• MATERIAL FOR THIS TASK
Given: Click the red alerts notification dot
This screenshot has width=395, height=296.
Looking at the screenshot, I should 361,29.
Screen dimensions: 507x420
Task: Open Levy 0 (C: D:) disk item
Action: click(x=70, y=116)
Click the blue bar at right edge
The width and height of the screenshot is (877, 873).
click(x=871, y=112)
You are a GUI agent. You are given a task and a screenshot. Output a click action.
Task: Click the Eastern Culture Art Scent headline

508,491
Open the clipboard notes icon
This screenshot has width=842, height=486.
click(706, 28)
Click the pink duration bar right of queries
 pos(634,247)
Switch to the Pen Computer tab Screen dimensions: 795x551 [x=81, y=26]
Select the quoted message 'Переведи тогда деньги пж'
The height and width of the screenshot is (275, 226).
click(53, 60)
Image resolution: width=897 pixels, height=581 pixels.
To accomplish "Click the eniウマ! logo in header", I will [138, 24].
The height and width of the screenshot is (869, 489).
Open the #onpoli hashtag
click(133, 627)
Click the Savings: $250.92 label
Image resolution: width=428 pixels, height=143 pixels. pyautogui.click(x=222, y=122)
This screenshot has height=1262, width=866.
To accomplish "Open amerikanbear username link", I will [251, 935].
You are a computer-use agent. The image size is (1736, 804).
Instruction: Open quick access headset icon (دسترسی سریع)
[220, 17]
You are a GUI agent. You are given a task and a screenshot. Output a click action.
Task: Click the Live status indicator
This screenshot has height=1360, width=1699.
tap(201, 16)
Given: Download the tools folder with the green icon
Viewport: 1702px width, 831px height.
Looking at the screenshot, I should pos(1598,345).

• ACTIVITY
For each line in the data that contains the string "accomplish", give a copy of that line.

• RESPONSE TO THIS TASK
To accomplish "Click the eniウマ! logo in header", I will [138, 24].
To accomplish "Open amerikanbear username link", I will [251, 935].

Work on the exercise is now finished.